-- BEGIN Excerpted records --
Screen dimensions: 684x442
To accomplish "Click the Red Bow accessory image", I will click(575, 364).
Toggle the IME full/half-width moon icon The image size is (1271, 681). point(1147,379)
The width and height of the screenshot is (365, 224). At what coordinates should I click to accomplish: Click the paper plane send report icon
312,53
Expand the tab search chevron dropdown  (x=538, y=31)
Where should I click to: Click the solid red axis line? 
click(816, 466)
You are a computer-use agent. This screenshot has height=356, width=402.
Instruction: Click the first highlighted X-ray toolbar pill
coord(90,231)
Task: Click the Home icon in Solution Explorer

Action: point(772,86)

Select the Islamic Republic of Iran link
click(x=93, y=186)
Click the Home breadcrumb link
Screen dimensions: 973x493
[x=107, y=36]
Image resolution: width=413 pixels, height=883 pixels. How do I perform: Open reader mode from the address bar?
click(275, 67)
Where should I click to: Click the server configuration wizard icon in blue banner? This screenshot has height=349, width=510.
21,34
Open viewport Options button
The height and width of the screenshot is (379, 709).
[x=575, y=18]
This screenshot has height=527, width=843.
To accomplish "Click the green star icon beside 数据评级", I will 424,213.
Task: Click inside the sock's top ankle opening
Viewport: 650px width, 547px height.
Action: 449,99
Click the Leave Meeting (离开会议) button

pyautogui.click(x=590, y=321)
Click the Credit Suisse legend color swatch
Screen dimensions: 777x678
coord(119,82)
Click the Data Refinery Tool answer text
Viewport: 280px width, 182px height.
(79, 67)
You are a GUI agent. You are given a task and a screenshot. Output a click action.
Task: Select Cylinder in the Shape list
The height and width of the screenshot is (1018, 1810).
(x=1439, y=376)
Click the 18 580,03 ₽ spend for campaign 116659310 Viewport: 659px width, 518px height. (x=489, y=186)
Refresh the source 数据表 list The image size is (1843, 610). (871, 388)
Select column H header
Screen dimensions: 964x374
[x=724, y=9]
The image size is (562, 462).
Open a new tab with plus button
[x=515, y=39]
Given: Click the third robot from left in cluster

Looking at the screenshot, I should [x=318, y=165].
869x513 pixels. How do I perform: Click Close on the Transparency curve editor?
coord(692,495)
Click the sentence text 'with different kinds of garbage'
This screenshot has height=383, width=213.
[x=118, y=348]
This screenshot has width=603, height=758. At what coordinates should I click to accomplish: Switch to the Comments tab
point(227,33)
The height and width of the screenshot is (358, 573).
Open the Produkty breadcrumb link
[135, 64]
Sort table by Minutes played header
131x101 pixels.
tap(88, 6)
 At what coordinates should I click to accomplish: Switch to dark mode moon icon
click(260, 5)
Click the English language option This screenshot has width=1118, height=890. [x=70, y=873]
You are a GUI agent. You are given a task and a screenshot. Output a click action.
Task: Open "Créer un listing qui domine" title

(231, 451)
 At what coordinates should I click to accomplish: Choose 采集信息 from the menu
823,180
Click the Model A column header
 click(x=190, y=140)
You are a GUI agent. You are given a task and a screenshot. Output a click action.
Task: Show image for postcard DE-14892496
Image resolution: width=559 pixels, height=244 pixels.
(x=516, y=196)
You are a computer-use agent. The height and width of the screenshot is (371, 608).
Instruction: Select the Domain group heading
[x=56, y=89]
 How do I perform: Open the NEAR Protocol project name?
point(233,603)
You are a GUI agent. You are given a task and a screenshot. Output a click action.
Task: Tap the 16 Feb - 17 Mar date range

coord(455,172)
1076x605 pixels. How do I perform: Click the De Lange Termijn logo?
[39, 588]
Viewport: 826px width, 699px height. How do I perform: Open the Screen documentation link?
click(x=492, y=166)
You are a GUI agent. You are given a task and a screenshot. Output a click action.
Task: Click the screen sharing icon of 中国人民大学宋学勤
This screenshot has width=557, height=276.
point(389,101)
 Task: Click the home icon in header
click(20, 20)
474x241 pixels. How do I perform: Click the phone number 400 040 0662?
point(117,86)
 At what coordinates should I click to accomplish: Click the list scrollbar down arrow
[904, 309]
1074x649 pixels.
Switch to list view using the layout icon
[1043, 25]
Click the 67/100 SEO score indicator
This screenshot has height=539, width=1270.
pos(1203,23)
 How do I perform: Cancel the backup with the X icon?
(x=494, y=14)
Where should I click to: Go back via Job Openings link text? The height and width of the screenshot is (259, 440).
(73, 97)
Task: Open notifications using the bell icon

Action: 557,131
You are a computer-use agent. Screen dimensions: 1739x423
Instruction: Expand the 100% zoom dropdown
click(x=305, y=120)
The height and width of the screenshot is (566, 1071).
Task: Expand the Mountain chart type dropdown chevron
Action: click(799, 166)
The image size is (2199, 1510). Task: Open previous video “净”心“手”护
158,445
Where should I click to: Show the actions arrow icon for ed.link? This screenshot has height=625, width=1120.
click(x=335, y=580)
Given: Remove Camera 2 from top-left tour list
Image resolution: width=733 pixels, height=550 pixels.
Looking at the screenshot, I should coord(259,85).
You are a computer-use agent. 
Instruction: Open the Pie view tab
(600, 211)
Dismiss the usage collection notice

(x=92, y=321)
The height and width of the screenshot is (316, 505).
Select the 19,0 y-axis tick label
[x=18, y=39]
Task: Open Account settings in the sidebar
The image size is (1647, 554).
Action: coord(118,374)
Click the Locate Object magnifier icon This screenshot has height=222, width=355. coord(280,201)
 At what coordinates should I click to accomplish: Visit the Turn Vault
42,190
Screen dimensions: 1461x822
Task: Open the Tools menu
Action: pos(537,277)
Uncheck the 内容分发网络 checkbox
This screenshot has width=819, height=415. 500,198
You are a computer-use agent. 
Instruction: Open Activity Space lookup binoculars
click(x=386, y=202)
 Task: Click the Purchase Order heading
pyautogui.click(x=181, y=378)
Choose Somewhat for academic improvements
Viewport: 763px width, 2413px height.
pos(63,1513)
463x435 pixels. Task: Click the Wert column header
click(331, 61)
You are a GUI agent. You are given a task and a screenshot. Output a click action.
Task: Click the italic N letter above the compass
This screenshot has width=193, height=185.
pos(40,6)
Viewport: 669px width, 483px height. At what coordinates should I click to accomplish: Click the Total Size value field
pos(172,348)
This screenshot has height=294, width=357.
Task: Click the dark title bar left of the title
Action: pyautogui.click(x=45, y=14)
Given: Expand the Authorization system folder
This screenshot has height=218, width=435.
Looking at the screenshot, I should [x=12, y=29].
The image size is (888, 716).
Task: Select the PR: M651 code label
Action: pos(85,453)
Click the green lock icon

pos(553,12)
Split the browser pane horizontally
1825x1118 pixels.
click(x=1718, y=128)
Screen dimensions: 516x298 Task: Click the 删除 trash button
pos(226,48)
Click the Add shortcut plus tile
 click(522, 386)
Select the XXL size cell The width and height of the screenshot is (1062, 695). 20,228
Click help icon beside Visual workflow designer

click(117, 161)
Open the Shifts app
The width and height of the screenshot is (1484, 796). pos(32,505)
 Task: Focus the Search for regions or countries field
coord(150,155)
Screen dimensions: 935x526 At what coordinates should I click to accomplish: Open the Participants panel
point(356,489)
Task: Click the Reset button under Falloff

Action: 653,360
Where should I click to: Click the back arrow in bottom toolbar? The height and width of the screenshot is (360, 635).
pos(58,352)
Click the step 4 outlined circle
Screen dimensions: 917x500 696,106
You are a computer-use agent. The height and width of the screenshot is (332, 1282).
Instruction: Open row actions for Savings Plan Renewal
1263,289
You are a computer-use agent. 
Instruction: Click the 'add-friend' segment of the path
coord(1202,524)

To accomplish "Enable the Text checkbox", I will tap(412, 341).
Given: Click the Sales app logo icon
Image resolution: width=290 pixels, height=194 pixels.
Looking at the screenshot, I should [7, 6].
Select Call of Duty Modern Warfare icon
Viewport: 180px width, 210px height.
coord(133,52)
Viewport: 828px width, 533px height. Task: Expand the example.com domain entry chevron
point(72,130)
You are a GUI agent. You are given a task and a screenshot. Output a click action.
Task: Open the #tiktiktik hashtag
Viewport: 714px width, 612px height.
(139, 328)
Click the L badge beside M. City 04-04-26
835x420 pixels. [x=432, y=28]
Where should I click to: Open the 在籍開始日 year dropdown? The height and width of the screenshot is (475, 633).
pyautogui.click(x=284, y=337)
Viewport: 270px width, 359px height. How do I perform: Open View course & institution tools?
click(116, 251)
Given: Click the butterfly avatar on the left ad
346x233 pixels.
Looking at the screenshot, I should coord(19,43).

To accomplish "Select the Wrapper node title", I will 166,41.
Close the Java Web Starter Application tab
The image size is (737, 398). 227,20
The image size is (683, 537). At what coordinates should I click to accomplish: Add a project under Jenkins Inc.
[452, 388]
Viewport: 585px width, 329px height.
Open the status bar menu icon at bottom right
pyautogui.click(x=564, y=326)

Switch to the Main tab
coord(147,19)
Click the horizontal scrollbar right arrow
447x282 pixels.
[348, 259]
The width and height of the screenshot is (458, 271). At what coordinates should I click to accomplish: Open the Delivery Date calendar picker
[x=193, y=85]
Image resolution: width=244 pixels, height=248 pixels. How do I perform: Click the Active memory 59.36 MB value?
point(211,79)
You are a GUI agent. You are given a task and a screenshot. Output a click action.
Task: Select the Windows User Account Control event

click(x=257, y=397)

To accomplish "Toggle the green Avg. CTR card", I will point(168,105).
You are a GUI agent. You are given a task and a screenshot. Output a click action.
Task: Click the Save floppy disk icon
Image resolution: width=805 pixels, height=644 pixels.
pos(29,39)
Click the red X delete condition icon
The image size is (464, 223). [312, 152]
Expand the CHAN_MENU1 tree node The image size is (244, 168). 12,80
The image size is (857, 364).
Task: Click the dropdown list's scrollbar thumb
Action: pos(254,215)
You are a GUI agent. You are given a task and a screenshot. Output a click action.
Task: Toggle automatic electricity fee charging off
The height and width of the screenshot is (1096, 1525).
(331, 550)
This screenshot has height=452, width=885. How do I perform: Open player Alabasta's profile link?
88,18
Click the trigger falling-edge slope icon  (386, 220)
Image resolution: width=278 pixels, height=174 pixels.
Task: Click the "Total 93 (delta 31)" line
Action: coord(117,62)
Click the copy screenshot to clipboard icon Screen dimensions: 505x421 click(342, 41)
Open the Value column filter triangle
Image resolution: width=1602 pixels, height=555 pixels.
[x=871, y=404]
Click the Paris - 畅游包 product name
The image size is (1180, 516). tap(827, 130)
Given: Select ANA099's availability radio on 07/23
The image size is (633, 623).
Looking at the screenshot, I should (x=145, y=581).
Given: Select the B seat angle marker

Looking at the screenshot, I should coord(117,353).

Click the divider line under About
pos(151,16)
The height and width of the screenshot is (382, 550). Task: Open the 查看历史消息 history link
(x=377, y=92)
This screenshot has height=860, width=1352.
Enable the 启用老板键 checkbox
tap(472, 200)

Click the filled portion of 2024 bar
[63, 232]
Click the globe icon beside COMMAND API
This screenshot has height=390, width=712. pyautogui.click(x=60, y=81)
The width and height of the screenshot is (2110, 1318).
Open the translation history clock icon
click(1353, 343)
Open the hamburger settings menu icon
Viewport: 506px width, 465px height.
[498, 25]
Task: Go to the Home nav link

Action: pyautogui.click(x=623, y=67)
-- END Excerpted records --
#### Written exercise:
Collect every line of the data above that contains the string "axis", matching case exactly.

#### Exercise output:
Where should I click to: Click the solid red axis line? 
Select the 19,0 y-axis tick label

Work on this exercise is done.